Basic Software i18n Check List

Part of something my team is currently working on involves defining a standard approach to assessing the world-readiness of a piece of software, be it a brand new product or a legacy product that has existed for a long time.

If your codebase is not correctly internationalized, you will face many problems if you ever want to localize your application for another market.

Most of these are general items that could apply to any product on any platform, be a it a website or a mobile application.

Here’s my first draft of my list. This may help you if you are planning of localizing your application to sell in other markets.

Strings

  • Have all strings been externalized?
  • Have all strings been approved by someone who is a native English speaker?
  • Is there overuse of any abbreviations or acronyms, e.g. ‘App Info’?
  • Is there anywhere that you are concatenating strings together?
  • Punctuation is text too! Are you using any hard-coded punctuation marks (.,!?) these need to be externalized?
  • Have you identified all trademarks, tokens and other ‘special’ elements in your text and communicated to localisation that these shouldn’t be translated?
  • For mobile applications, is your text short enough to fit the potential small screen size of mobile devices? Consider string length expands generally 20% – 30% after translation. Some phrases expand by a lot more than 30%. Abbreviations and acronyms are the worst offenders here.
  • Try to keep resources that shouldn’t be translated separate from those that should.
  • Don’t embed HTML mark up in string resources.

Source Files

  • Source files are a standard file format – no need to invent new resource file formats. A standard resource file format will exist for the platform for which you are developing.
  • Source files are UNICODE.
  • You need to be able to generate your localizable file set in one step, it’s ideally handled by the build process.

General UI

  • Can input fields accept accented characters?
  • Can input fields accept double byte characters?
  • Is there room for buttons to expand if necessary?
  • Are there any UI elements like check boxes or radio buttons that are placed across the screen?
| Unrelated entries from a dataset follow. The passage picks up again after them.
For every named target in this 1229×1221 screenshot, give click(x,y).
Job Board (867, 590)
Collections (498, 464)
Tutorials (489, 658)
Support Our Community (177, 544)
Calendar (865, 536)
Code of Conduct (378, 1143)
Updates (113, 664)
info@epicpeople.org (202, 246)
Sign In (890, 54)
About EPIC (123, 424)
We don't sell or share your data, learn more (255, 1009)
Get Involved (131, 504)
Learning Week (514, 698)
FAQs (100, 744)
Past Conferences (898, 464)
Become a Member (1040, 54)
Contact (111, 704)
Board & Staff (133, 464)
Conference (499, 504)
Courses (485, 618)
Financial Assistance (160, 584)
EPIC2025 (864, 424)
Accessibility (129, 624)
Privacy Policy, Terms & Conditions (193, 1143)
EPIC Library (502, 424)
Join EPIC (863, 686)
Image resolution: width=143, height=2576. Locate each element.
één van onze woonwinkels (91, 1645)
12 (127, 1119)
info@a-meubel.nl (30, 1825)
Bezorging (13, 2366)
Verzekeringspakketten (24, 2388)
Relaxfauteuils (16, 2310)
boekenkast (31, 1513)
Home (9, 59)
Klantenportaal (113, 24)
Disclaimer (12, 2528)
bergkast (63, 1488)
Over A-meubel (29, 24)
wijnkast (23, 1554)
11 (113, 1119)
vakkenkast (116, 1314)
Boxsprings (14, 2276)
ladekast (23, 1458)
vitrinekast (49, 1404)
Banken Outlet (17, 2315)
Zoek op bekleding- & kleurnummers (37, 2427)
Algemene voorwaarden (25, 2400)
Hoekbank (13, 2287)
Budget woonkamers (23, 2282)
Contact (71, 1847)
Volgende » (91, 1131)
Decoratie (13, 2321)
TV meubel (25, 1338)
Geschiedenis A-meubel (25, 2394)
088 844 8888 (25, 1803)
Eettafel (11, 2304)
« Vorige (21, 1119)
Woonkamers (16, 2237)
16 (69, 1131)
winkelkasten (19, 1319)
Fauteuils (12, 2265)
It is better to place these vertically.
  • Try to put labels for controls above the control, rather than beside it.

Web Applications

  • Is server set up to send UTF-8 character set?
  • Are all buttons resizable?
  • Are there any mouse-over buttons with text in them?
  • Are other elements on the screen able to expand in size?
  • Are links to help and other user documentation appropriately localized?
  • For HTML based UI, never use absolute positioning.
  • NEVER use HTML tables to achieve layout.
  • Try to avoid using fixed widths with HTML layouts.
  • Don’t use the ‘align’ property to align items left or right.
  • Externalize CSS to a separate file – never use inline CSS.

Images

  • Is there text in any image?
  • Are there any images that depict hand, body or facial gestures? e.g, the thumbs up gesture is offensive in some cultures.
  • Are there any icons or images that are very specific to one region? e.g. an American type mailbox indicating an email.

SQL

  • Use the nvarchar type to store all text.
  • Can all insert and update statements handle unexpected apostrophes? (O’Sullivan, d’accord for example)?
  • Can all insert and update statements handle accented and double byte characters?
  • For MySql, ensure it was installed with UTF-8 as the default character set.

Numbers & Dates

  • Do any parts of your application format numbers using a thousand separator or a decimal point? If so the formatting string must be read from the OS.
  • Do any parts of your application format currencies? If so the formatting string must be read from the OS.
  • Does changing the application locale change all numbers appropriately?
  • Are all time and date formats read from the OS based on locale?
  • Does changing the application locale change all dates appropriately?

Regular Expressions

  • Do any regular expressions use the construct [a-zA-Z]? These are not safe from an i18n point of view.
  • Never use a regular expression to find a price, as the currency will be different for different languages.

Collation/Sorting

  • Do any parts of your application sort alphabetically? If so then they need to be tested for i18n awareness.